The head of Tehran’s city council accused the Iranian Islamic regime of recording significantly deflated numbers of Chinese coronavirus cases nationwide on Sunday, the latest official to question Ayatollah Ali Khamenei’s health ministry response to the pandemic.
City Council Chairman Mohsen Hashemi accused the national Health Ministry of refusing to count deaths prior to Khamenei admitting that doctors had documented the presence of the virus, which originated in the central Chinese city of Wuhan, in the country. He cited unnamed “experts” in documenting cases in Tehran.
“A delay in announcing the start of the outbreak in Iran, not taking into account the number of those who died before the announcement, lack of adequate test equipment,” Hashemi listed, according to Radio Farda, “and presenting COVID-19 [Chinese coronavirus] deaths as respiratory problems cases are among the reasons why the figures announced by the Health Ministry are much lower than actual numbers.”
Hashemi reportedly concluded that the “actual numbers are several times higher than what is being announced by the government.”
The national Health Ministry has not released official data for Tehran and Qom, the city where the virus first arrived from China, likely as a result of its status as a holy city in Islam. Hashemi also reportedly demanded a reversal of this policy.
Iran officially claims to have documented 83,505 cases of Chinese coronavirus nationwide and 5,209 deaths. Hashemi joins a growing chorus of local officials who have cast doubt on the official statistics, in part by noting that adding up the number of cases and deaths reported by the most affected cities yield significantly more cases than the total the Health Ministry reports regularly. The Iranian dissident group the National Council of Resistance of Iran (NCRI) has been using sources on the ground since the outbreak in the country began to keep its own, separate tally of coronavirus deaths and found on Sunday that the real death toll is likely as much as six times higher than official estimates.
As of April 19, the NCRI claims to have confirmed 32,200 deaths nationwide. Unlike the Iranian regime, the NCRI has posted numbers from Iran and Qom, estimating that the death toll in Tehran is 5,350 people, higher than Iran’s claimed national death toll. In Qom, NCRI has documented 2,990 deaths.
NCRI translated more of Hashemi’s remarks from Sunday’s meeting, reporting that he expressed concern on the part of the entire city council regarding “the normalization of the coronavirus situation based on the official stats provided by the Health Ministry. Regretfully, these concerns have not been met with kind responses by the spokesperson of the Health Ministry.”

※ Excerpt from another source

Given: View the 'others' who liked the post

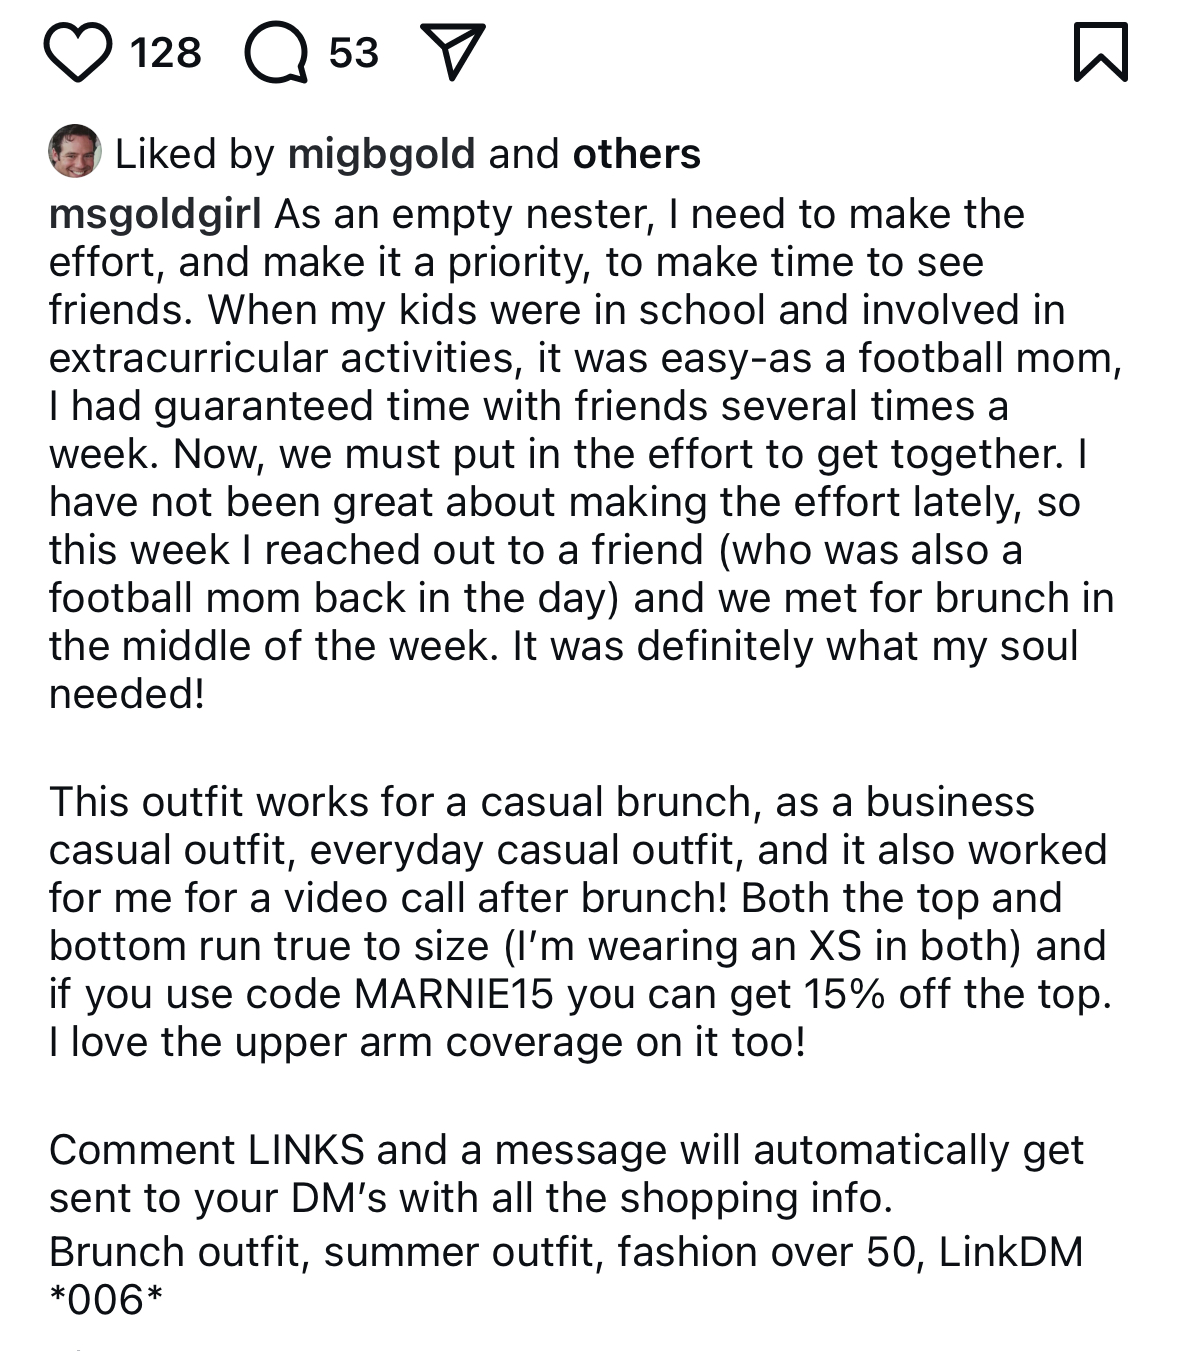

“The assessment of the Parliamentary Research Center and the opinion of experts indicate that the country’s coronavirus cases are much more numerous than the officially declared figure,” NCRI quoted Hashemi as saying. “The difference is due to different factors, including delays in declaring the start of the coronavirus outbreak and not calculating prior cases, insufficient testing and declaring other types of diseases such as respiratory disease and corona-like illness.”
Local officials have not been alone in questioning Tehran. One Health Ministry spokesman, Kianush Jahanpur, has repeatedly cast doubt not only on Iran’s official coronavirus statistics, but on those of close ally China. In late March, Jahanpur revealed that “every 10 minutes one person dies from the coronavirus and some 50 people become infected with the virus every hour in Iran,” an unsustainable death rate if the official statistics from his ministry were correct. Jahanpur had previously criticized the Islamic Revolutionary Guard Corps (IRGC), a terrorist wing of the Iranian military tasked with nationwide coronavirus response, for holding a funeral for one of its members that attracted thousands of people.
As for China’s statistics, widely derided in the free world as impossibly low given the number of sets of remains at funeral homes in affected areas like Wuhan, Jahanpur called them a “bitter joke” in early April.
Iran also appeared to have allowed several media outlets to question its numbers before officials at the Health Ministry attacked China, a pivot in its coronavirus response.
For the most part, the national response to coronavirus has been in the hands of the IRGC. Despite being a U.S.-designated terrorist organization typically tasked with repressing dissidents and acts of terrorism in neighboring countries, the Islamic regime claimed that the IRGC was working on a vaccine against the Chinese coronavirus in the early days of the outbreak. Last week, the commander of the IRGC, Hossein Salami, claimed the terrorist group had created a “”magnetic bipolar coronavirus remote detector,” the first device of its kind in the world to identify viruses. Observers noted that the device featured in state media appeared to be a fake device previously sold as a scam to detect bombs.
The Iranian government also fought the Chinese coronavirus by holding a cartoon contest that received several anti-semitic submissions. Iranian officials have called the virus a “Zionist” weapon.
Last week, Tehran officials revealed that they had begun digging mass graves for 10,000 people, double the number of people the Islamic regime claimed had died of the virus in the entire country.